I tried smoking them out once, the Sisters, like hornets. If they have built a new nest, Hugh will tell me, when he returns, if he returns.

 

I
t rained this morning. I wander into the orchard where the blossom on all the trees – apple, damson, plum – have opened just a little, the buds white, but pink-fringed now they are so close to blooming. Just a little rain and such a grand response. They hold their boughs above my head like a guard of honour at a wedding, and when a blackbird flies off, startled by my arrival, a slight shower of raindrops anoints me. My boots are brushed by the long wet grasses until the knees of my jeans are a darker blue from the damp and I sit on my bench, appreciating the resistance of the cold stone pushing up against my weight, insisting on gravity. I don’t know how long I am there or what I am doing except that I am grateful for the silence, the absence of Voice. I resume my chain of flowers.

‘So, you can pick flowers but you can’t grow vegetables? Where’s the logic in that?’

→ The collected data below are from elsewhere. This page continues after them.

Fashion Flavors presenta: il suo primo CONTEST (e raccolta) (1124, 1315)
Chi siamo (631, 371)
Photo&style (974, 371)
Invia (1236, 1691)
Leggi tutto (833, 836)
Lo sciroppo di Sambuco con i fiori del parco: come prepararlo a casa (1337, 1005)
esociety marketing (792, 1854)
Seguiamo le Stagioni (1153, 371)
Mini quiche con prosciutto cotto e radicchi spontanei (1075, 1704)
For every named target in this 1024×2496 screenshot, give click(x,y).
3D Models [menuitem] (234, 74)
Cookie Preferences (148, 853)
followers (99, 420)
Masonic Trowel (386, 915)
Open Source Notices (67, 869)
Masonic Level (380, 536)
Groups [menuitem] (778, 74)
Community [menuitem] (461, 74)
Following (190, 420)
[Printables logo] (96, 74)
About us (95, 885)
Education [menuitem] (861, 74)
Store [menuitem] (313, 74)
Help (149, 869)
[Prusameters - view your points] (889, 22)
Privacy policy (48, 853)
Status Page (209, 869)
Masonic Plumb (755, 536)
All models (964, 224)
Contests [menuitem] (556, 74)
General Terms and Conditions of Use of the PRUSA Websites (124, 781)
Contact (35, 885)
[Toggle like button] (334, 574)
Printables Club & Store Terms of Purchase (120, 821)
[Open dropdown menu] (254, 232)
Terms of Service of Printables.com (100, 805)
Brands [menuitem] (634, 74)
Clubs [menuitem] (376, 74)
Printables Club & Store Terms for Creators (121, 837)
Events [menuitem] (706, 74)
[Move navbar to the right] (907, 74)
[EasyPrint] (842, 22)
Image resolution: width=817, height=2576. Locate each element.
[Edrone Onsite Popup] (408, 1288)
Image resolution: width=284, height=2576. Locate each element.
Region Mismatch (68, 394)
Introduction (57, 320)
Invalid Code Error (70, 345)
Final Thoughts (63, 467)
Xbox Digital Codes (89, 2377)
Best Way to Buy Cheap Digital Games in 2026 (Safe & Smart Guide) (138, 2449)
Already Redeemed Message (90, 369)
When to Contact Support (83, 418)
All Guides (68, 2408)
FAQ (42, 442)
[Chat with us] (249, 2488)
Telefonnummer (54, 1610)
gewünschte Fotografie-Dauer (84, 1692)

The question catches me unawares. Boy and I have hardly spoken since we sat on the felled branches, but the letter had gone from the table when I woke in the morning. I haven’t asked, he hasn’t said. Now, he is in the little plot behind the orchard, looking over the gate. He has his sleeves rolled up and the back of his white shirt is saturated with sweat. It looks as though he has been digging and the spade is resting against the fence that used to keep the rabbits
out of the vegetables. He seems to be expecting an answer, but he doesn’t wait long and resumes weeding, methodically working his way up a row of seedlings. When he reaches the end, he rakes the small pile of discarded nettles and couch grass to one side, brushes the mud off his hands, then steps carefully around the edge of the planted rows to pick up an old black plastic seed tray. On it are five or six small terracotta flowerpots, planted up; they have the familiar two tender leaves of young courgettes. He must have planted the seeds his mother gave me and grown them on, stuck them on a window sill. I imagine him in the barn, Three fixated by the split screen showing a dozen camera angles, Anon playing cards with himself, and Boy watering the courgettes like the plant monitor at school: your turn to look after the garden.

‘It’s a bit early for planting those out,’ I call over the hedge, but he doesn’t look up. He hasn’t heard me. I repeat myself, just a little bit louder. ‘We used to start them off in the greenhouse and then not even harden them off until the end of May.’

‘Not really an option now, is it?’ Boy indicates the broken-down shell of the greenhouse behind him. ‘What happened here?’

Holding tight to the security of my horticultural explanations, I continue. ‘It was because of the wind up here.’ I shout a bit louder. ‘And the risk of a late frost. Oh, go on; ignore the advice of a stupid old woman. What does she know about farming anyway.’

He has turned back to his work, forgetting me and himself in The Well that is a black widow of a property, enticing you before swallowing you whole and spitting out the bits that stick in the throat. I have lost a lot of men to this Well and now here she is flirting again.

Listening to the scratching of the trowel and the squeak of his boots as he crouches, I deafen myself to everything except the territorial robin. I scream silently at Boy because the glass is shattered and he has the arrogance to assume he has the right to work this land. I cry inwardly for him because what he is doing is futile, save for providing a few beans for a casserole at the end of a summer,
when the days are shortening and the leaves falling. I yearn to join him, but that would be breaking my word.